Старые письма, новый разговор[9]
1
Есть легенда об уникально проникновенной форме личного общения в России — культуре разговора, устной речи. Сами знаете: купе поезда дальнего следования, бутылка, колбаска… поехали. Русское застолье, кухонная исповедальность, подъездная задушевность. Остроумцы идут еще дальше и приводят в пример, скажем, российскую манеру устных толкований почтовых адресов. Даже в наши дни, при наличии подробнейших карт города, изложение маршрута становится поводом для чего-то большего — хотя бы для того, чтобы вспомнить прежнюю Москву, когда карт не было, вспомнить собственные невзгоды, антипатриотические настроения и старые обиды. Сам же маршрут поиска дома по этой устной легенде — как волнующий детективный роман с узнаванием улик по дороге. Как будто мы не хотим расстаться с магией запутанных маршрутов нашей жизни, зная, что «сложное понятней им» (Пастернак), Подобная логика всегда оставляет собеседникам пространство для маневров, держит нас в интригующей неопределенности о следующем шаге — суррогат свободы.
В устной речи много дыхания — и в прямом и в переносном смысле, достаточно пространственных пауз для воображения, не стесненного уплотненной реальностью, достаточно недоговоренностей для увиливания, уловок и уклонения от прямого ответа. Устная речь позволяет всегда сказать: «Я имел в виду нечто иное». В разговорном слове есть вольная необязательность. В мире, где политические режимы и вывески магазинов меняются за ночь, эта необязательность — как кислородная подушка астматику. Чувство постоянства, надежности в географии нашей жизни, как это понималось в старой доброй Европе, кончилось, наверное, при Иосифе Виссарионовиче Сталине. Дальше пошла виртуальная реальность.

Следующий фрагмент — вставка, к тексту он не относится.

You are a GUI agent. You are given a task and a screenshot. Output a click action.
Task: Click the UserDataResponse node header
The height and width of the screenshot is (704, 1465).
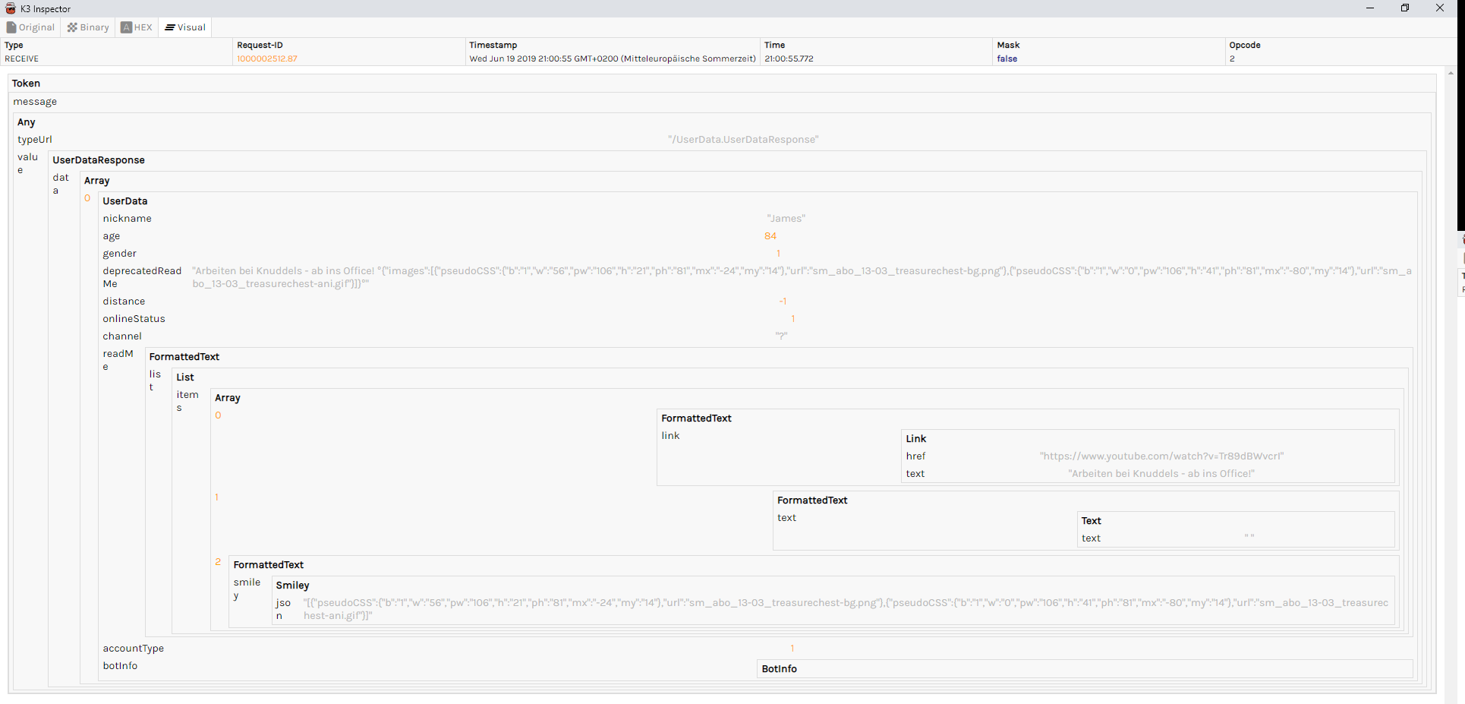(99, 160)
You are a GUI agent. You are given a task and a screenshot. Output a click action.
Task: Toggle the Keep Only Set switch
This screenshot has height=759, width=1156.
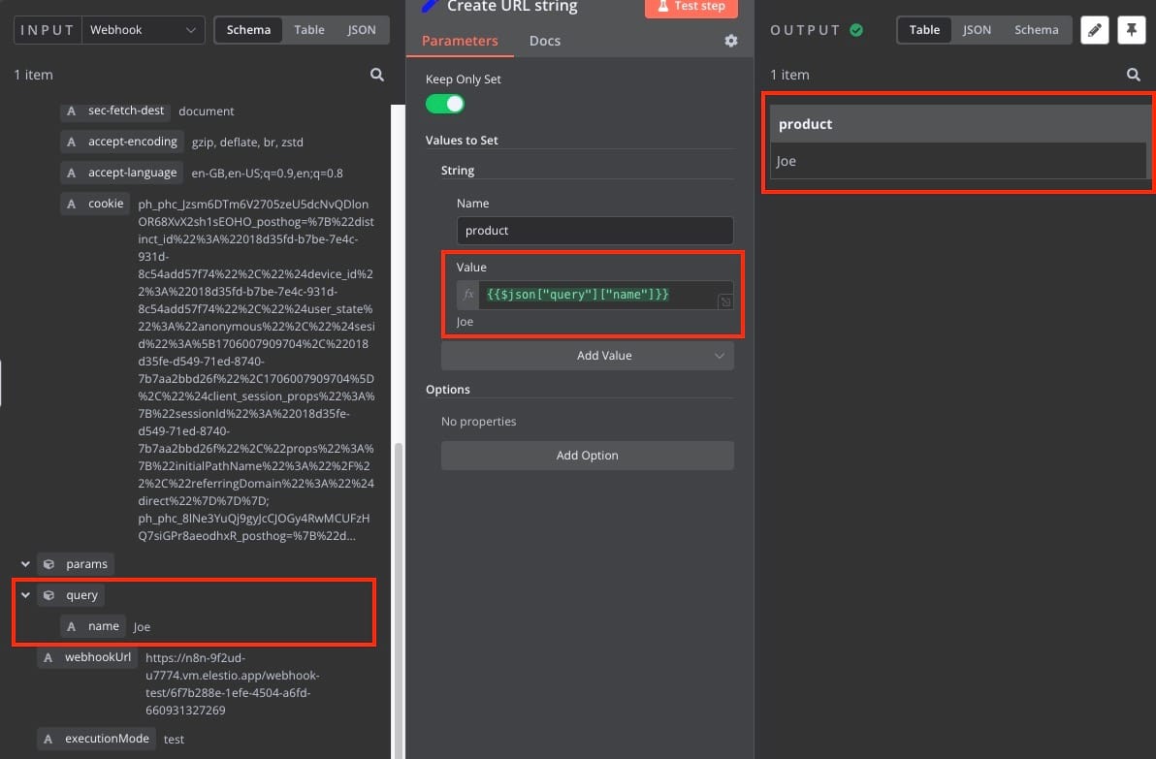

И так далее. Все это так. Но мы при этом догадываемся, что все это одновременно уже и не так. Национальные стереотипы сместились, стали расплывчатыми. Когда говорят про английскую, скажем, сдержанность, забывают, что Англия — еще и родина панков и бритоголовых футбольных болельщиков, они распевают футбольные гимны с тем же энтузиазмом, с каким советские фронтовики — сталинские песни. Нигде так много не говорят, как в Англии: галдеж в пабах, журчание светской болтовни на коктейлях, несмолкаемое кружение разговора за дружеским ужином. И тем не менее мы знаем, что разница есть. И мы знаем: произошли некие непоправимые перемены — и в устном и в эпистолярном общении — и тут и там.